Error Handling
The middleware throws an IdempotencyException (which returns a 400 Bad Request) in three scenarios.
Invalid Idempotency Key
The key must be a valid UUID v4. Any other format is rejected:
POST /api/orders HTTP/1.1
Idempotency-Key: not-a-valid-uuid
→ 400 Bad Request
Key Reused with Different Body
If a client sends the same idempotency key but with a different request body, the middleware rejects it. This prevents accidental key collisions:
# First request
POST /api/orders
Idempotency-Key: 550e8400-e29b-41d4-a716-446655440000
{"product_id": 1, "quantity": 2}
→ 201 Created
# Same key, different body
POST /api/orders
Idempotency-Key: 550e8400-e29b-41d4-a716-446655440000
{"product_id": 5, "quantity": 1}
→ 400 Bad Request
Key Reused on Different Endpoint
Similarly, using the same key on a different endpoint is rejected:
# First request
POST /api/orders
Idempotency-Key: 550e8400-e29b-41d4-a716-446655440000
→ 201 Created
# Same key, different endpoint
POST /api/payments
Idempotency-Key: 550e8400-e29b-41d4-a716-446655440000
→ 400 Bad Request
Validation Errors Are Not Cached
Responses with a 422 Unprocessable Entity status are intentionally excluded from caching.

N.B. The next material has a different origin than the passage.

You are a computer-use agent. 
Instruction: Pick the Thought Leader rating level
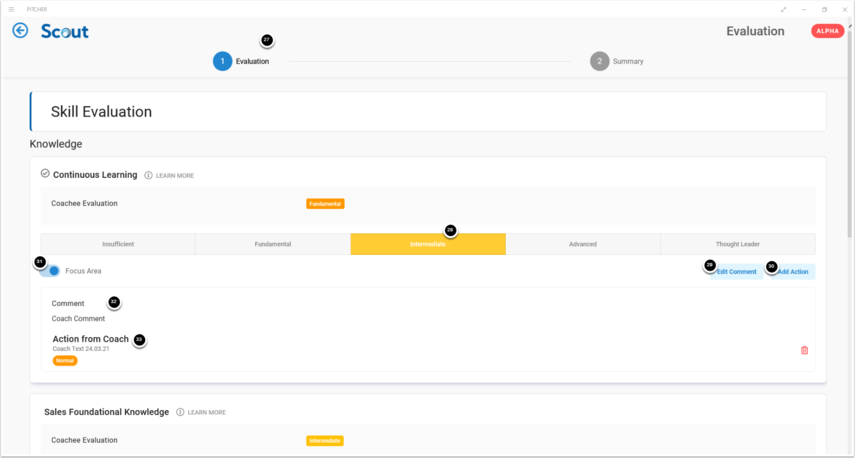coord(737,244)

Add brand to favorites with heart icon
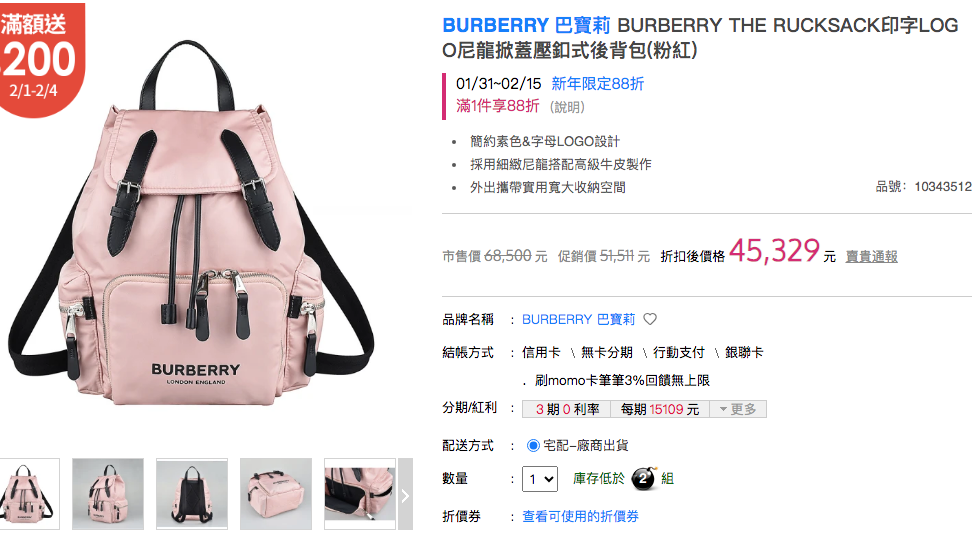(650, 319)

This means if a request fails validation, the client can fix the data and retry with the same idempotency key without getting the cached error response.
Handling the Exception
The IdempotencyException extends Symfony's HttpException with a 400 status code. If you're using the API Toolkit package, exceptions are automatically rendered as JSON:API errors. Otherwise, Laravel's default exception handler will return a standard error response.